Saturday, October 20, 2012

Pain...

The closer it gets to Halloween, the more I'm reminded that on that day, three years ago, my family was torn apart. That was the day we were forced from our home and our lives were forever changed. I have that day burned in my memory, forever pain, forever broken. I've prayed ever since that he'd prove he wanted us. I feel more broken than ever but have to keep my faith in God and know that ultimately we're in his hands and he has a plan. One and a half years separated, pleading the whole time he'd prove he wanted us, that he'd make a way to put our family back together. Then it was just too much, but that hurt me more than anyone could ever know, making that decision. So now, one and a half years divorced, still praying the whole time that God will remind him of who he is, that He'll bring him back to us, to his family. My heart hurts so much more for him everyday. God, I pray, whatever it takes! He has lost site of God and chosen the world over his family and his ministry but I know God has got a plan, I don't know where that plan leads but I pray everyday that good comes from this pain!

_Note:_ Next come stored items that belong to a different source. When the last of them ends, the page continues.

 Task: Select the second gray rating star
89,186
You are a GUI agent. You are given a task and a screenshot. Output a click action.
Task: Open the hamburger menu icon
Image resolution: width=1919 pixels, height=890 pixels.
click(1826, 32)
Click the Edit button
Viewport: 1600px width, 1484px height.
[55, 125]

I was listening to this wonderful song by Sanctus Real, called Lead Me. I just broke down because it describes me and all I ever wanted from my husband, to a T. Is it really to much to ask for security?

Here's a few bars...

Lead me with strong hands
Stand up when I can't
Don't leave me hungry for love
Chasing dreams, but what about love?
Show me you're willing to fight
That I'm still the love of your life
I know we call this our home
But I still feel alone...

That is so powerful and describes exactly what the Bible says the husband should be. He is suppose to support his family and see to all the needs of the family; financially, emotionally, and spiritually. And as a former preacher, he knows, whether he admits it or not. Some days I just feel so alone, I know God is with me but I can't begin to explain. Some days I just feel bitter at all the people who played a role, especially him but I know that's wrong and it is keeping me from healing. Now I find my biggest obstacles are of course the obvious, getting out of my mom's. Don't get me wrong, I'm grateful she took us in but my babies and I need to move forward, so I'm praying God makes a way where there seems to be no way. And of course, the not so obvious, well to some, but first and foremost to me, on my mind everyday. How to precede, some days I feel like it's my duty to pray God brings him back to our family, other days I feel maybe I should be asking God to send us someone else, after all he's moved on with someone else but then I automatically feel like that is so wrong. I've stayed faithful to my marriage vows and believe what God joins together, let no man tear asunder, and that's all a divorce really is. A human, a law saying okay you're no longer bound, but when you're married in a church under the eyes and blessing of God... Well I feel like God is the only one who can say, yes it's okay to move on now. If God wants me to move on, than He will make my heart ready for that and put that perfect person in my path, because my life is in His hands. In the mean time I will continue to focus on my relationship with God and taking care of my babies and we'll forever pray that God convicts his heart and brings him back to Him. My upmost prayer, Thank you Jesus!